Work required
Repeat the entire listing exactly.

(The input begins)

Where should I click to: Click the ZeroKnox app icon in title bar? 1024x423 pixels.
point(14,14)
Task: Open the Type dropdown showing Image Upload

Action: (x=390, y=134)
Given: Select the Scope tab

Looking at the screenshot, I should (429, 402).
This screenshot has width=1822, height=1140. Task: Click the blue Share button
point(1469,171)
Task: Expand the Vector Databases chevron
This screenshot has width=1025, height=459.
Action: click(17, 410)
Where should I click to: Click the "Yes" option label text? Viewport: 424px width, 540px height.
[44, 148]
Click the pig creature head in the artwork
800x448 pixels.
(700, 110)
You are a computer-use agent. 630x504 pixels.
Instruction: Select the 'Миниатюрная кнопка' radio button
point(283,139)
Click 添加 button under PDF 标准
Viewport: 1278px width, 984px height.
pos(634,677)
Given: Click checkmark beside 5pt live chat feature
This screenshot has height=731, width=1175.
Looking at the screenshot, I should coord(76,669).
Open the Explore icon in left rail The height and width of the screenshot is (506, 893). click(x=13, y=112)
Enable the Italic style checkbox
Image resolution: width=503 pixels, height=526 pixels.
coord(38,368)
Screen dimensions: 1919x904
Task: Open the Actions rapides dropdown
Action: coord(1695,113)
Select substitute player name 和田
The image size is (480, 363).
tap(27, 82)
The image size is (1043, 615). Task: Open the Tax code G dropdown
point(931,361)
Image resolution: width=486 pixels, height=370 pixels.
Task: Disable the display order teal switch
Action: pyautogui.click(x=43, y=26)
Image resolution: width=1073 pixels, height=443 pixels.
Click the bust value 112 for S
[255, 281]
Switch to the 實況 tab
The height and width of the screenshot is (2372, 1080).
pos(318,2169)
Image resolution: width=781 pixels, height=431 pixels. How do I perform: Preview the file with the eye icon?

(The input ends)

Written response
Where should I click to: Click the ZeroKnox app icon in title bar? 1024x423 pixels.
point(14,14)
Task: Open the Type dropdown showing Image Upload

Action: (x=390, y=134)
Given: Select the Scope tab

Looking at the screenshot, I should (429, 402).
This screenshot has width=1822, height=1140. Task: Click the blue Share button
point(1469,171)
Task: Expand the Vector Databases chevron
This screenshot has width=1025, height=459.
Action: click(17, 410)
Where should I click to: Click the "Yes" option label text? Viewport: 424px width, 540px height.
[44, 148]
Click the pig creature head in the artwork
800x448 pixels.
(700, 110)
You are a computer-use agent. 630x504 pixels.
Instruction: Select the 'Миниатюрная кнопка' radio button
point(283,139)
Click 添加 button under PDF 标准
Viewport: 1278px width, 984px height.
pos(634,677)
Given: Click checkmark beside 5pt live chat feature
This screenshot has height=731, width=1175.
Looking at the screenshot, I should coord(76,669).
Open the Explore icon in left rail The height and width of the screenshot is (506, 893). click(x=13, y=112)
Enable the Italic style checkbox
Image resolution: width=503 pixels, height=526 pixels.
coord(38,368)
Screen dimensions: 1919x904
Task: Open the Actions rapides dropdown
Action: coord(1695,113)
Select substitute player name 和田
The image size is (480, 363).
tap(27, 82)
The image size is (1043, 615). Task: Open the Tax code G dropdown
point(931,361)
Image resolution: width=486 pixels, height=370 pixels.
Task: Disable the display order teal switch
Action: pyautogui.click(x=43, y=26)
Image resolution: width=1073 pixels, height=443 pixels.
Click the bust value 112 for S
[255, 281]
Switch to the 實況 tab
The height and width of the screenshot is (2372, 1080).
pos(318,2169)
Image resolution: width=781 pixels, height=431 pixels. How do I perform: Preview the file with the eye icon?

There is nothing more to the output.